Information given -
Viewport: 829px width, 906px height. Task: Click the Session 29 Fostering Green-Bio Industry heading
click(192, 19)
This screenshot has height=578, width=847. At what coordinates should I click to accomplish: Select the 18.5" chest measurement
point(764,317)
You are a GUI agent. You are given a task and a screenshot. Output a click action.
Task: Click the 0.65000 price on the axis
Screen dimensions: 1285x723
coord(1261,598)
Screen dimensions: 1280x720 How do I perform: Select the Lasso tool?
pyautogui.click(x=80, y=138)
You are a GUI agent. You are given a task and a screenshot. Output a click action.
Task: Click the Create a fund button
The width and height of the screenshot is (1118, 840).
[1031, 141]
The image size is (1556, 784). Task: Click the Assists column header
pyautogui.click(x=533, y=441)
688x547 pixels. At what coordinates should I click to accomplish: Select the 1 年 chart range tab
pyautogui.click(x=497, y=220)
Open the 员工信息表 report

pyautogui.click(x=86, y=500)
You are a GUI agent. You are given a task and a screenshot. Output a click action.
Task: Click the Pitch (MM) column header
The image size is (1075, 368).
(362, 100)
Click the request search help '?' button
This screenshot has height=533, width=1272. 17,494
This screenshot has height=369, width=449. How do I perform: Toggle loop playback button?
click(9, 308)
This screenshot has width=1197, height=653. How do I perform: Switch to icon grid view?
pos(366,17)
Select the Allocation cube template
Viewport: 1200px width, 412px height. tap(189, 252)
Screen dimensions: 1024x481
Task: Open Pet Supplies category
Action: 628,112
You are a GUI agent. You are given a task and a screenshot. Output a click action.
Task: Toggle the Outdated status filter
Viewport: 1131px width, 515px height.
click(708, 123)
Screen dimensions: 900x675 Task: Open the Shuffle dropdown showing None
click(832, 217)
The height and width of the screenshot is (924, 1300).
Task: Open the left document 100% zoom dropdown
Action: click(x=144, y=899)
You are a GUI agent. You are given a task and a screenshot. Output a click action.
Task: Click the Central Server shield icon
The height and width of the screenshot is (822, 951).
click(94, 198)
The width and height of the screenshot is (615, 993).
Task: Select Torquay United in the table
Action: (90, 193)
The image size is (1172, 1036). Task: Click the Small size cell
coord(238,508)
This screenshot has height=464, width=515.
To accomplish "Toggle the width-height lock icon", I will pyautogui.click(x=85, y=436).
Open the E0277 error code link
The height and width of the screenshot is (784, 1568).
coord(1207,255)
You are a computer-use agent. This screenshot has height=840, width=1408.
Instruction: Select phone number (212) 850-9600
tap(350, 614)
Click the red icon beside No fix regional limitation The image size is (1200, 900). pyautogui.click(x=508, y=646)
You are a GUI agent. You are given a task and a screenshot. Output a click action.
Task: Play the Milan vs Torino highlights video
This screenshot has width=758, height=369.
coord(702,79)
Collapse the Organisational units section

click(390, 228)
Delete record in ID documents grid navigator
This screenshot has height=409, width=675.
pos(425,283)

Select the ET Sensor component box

Instructions to follow - The answer must reproduce every record exactly.

Problem solution -
Viewport: 829px width, 906px height. Task: Click the Session 29 Fostering Green-Bio Industry heading
click(192, 19)
This screenshot has height=578, width=847. At what coordinates should I click to accomplish: Select the 18.5" chest measurement
point(764,317)
You are a GUI agent. You are given a task and a screenshot. Output a click action.
Task: Click the 0.65000 price on the axis
Screen dimensions: 1285x723
coord(1261,598)
Screen dimensions: 1280x720 How do I perform: Select the Lasso tool?
pyautogui.click(x=80, y=138)
You are a GUI agent. You are given a task and a screenshot. Output a click action.
Task: Click the Create a fund button
The width and height of the screenshot is (1118, 840).
[1031, 141]
The image size is (1556, 784). Task: Click the Assists column header
pyautogui.click(x=533, y=441)
688x547 pixels. At what coordinates should I click to accomplish: Select the 1 年 chart range tab
pyautogui.click(x=497, y=220)
Open the 员工信息表 report

pyautogui.click(x=86, y=500)
You are a GUI agent. You are given a task and a screenshot. Output a click action.
Task: Click the Pitch (MM) column header
The image size is (1075, 368).
(362, 100)
Click the request search help '?' button
This screenshot has height=533, width=1272. 17,494
This screenshot has height=369, width=449. How do I perform: Toggle loop playback button?
click(9, 308)
This screenshot has width=1197, height=653. How do I perform: Switch to icon grid view?
pos(366,17)
Select the Allocation cube template
Viewport: 1200px width, 412px height. tap(189, 252)
Screen dimensions: 1024x481
Task: Open Pet Supplies category
Action: 628,112
You are a GUI agent. You are given a task and a screenshot. Output a click action.
Task: Toggle the Outdated status filter
Viewport: 1131px width, 515px height.
click(708, 123)
Screen dimensions: 900x675 Task: Open the Shuffle dropdown showing None
click(832, 217)
The height and width of the screenshot is (924, 1300).
Task: Open the left document 100% zoom dropdown
Action: click(x=144, y=899)
You are a GUI agent. You are given a task and a screenshot. Output a click action.
Task: Click the Central Server shield icon
The height and width of the screenshot is (822, 951).
click(94, 198)
The width and height of the screenshot is (615, 993).
Task: Select Torquay United in the table
Action: (90, 193)
The image size is (1172, 1036). Task: Click the Small size cell
coord(238,508)
This screenshot has height=464, width=515.
To accomplish "Toggle the width-height lock icon", I will pyautogui.click(x=85, y=436).
Open the E0277 error code link
The height and width of the screenshot is (784, 1568).
coord(1207,255)
You are a computer-use agent. This screenshot has height=840, width=1408.
Instruction: Select phone number (212) 850-9600
tap(350, 614)
Click the red icon beside No fix regional limitation The image size is (1200, 900). pyautogui.click(x=508, y=646)
You are a GUI agent. You are given a task and a screenshot. Output a click action.
Task: Play the Milan vs Torino highlights video
This screenshot has width=758, height=369.
coord(702,79)
Collapse the Organisational units section

click(390, 228)
Delete record in ID documents grid navigator
This screenshot has height=409, width=675.
pos(425,283)

Select the ET Sensor component box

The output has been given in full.